Collage of book covers. The Correspondent by Virginia Evans; The Friday Afternoon Club by Griffin Dunne; Notes to John by Joan Didion; An Inconvenient Woman by Dominick Dunne; A Woman of Substance by Barbara Taylor Bradford; The Crow Trap by Ann Cleeves; Raven Black by Ann Cleeves

6 Degrees of Separation

It’s time for another adventure in Kate’s 6 Degrees of Separation Meme from her blog, Books Are My Favourite and Best. We are given a book to start with, and from there we free associate six books.

This month’s stating point is Virginia Evans’s epistolary novel, The Correspondent. In this novel we get to know Sybil Van Antwerp from her 73rd birthday until her death about 10 years later.

One of the people to whom Sybil writes is author Joan Didion. In an example of synchronicity, the book I read right before The Correspondent also features Joan Didion as a minor character. That book is The Friday Afternoon Club: A Family Memoir by Griffin Dunne. In real life, Joan Didion was an aunt by marriage to Griffin.

I have a book by Joan Didion on my list to read for Nonfiction November, Notes to John. The John of the title is Didion’s husband of more than 40 years, John Gregory Dunne.

John Gregory Dunne’s brother was Dominick Dunne, the father of Griffin Dunne, and also the author of many works of both fiction and nonfiction, including the novel An Inconvenient Woman.

Another novel with the word woman in the title is A Woman of Substance by Barbara Taylor Bradford.

British actor Brenda Blethyn will be portraying Emma Harte, the protagonist of A Woman of Substance, in an upcoming British series based on the novel and its sequels. Brenda Blethyn is perhaps best known for her portrayal of DCI Vera Stanhope in the long-running series Vera, based on the novels of Ann Cleeves. The first novel in the Vera series is The Crow Trap.

Another novel series by Ann Cleeves that was made into a popular TV program is the Shetland books featuring detective Jimmy Perez. The opening novel in that series is Black Raven.
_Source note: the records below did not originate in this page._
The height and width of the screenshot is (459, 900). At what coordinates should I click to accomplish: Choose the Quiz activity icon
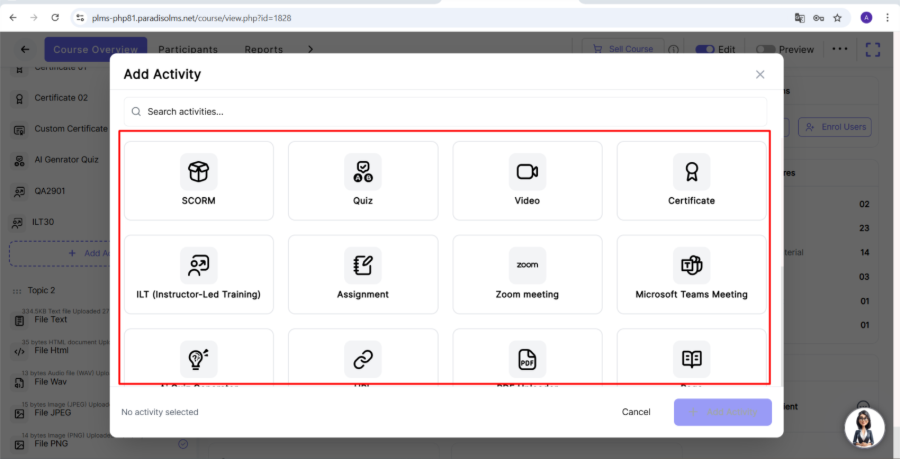363,171
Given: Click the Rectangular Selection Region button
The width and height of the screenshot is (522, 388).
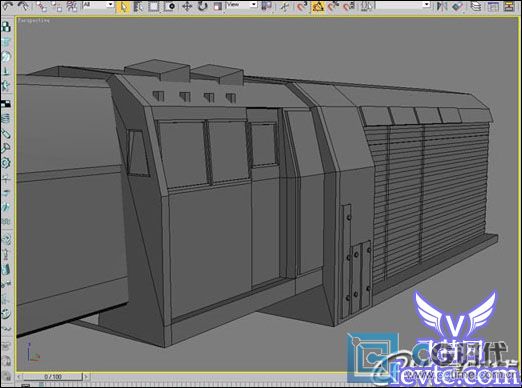Looking at the screenshot, I should pos(154,6).
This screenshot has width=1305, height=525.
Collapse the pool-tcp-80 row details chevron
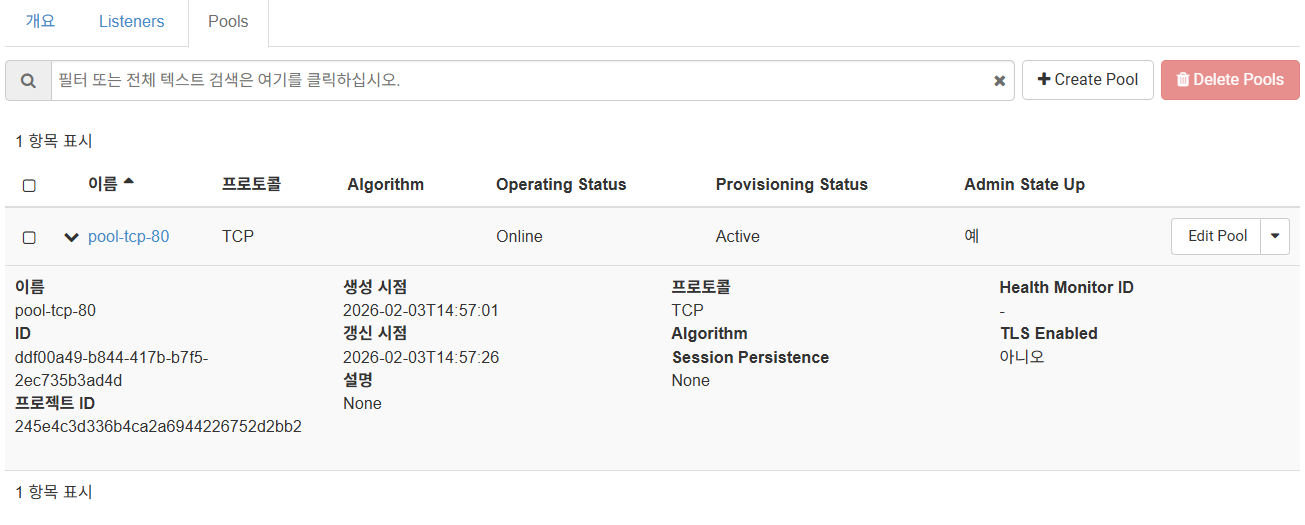coord(71,237)
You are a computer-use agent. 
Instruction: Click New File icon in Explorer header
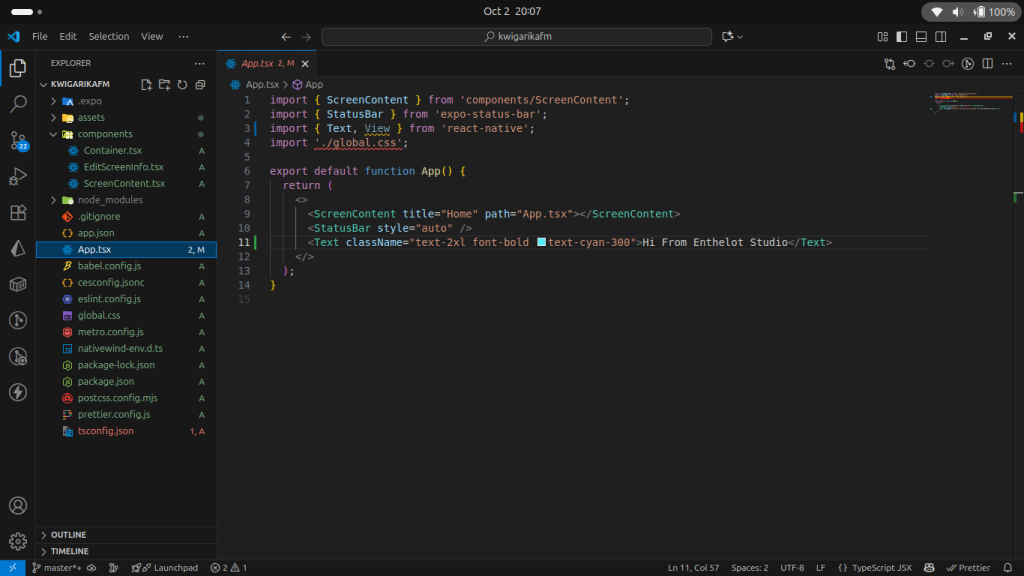(x=147, y=85)
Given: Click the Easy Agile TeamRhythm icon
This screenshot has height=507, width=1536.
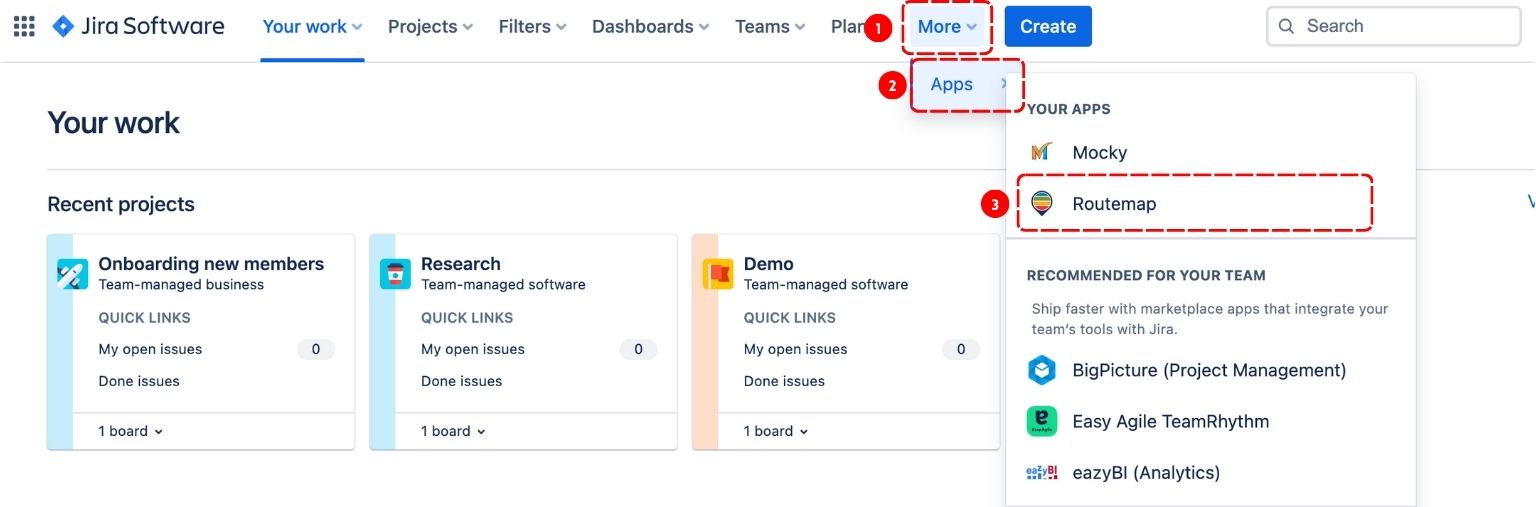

This has been a long and winding road through literature based in both the U.S. and the U.K. I’m curious to see where your 6 Degrees trip took you this month.

© 2026 by Mary Daniels Brown

7 thoughts on “6 Degrees of Separation”

  1. That’s one sophisticated chain. By the way, I think I read that book that Blethyn will be playing. Well, I love her, and binged all of Vera! Cleeves certainly knows how to twist a mystery. Too bad they’re a bit too noir for me to read as books, so I’ll just watch the TV series.

    1. Mary Daniels Brown

      I read A Woman of Substance many years ago. It’s been around so long that I was a bit surprised to see that it was being made into a TV series now, but I’ll definitely be watching it.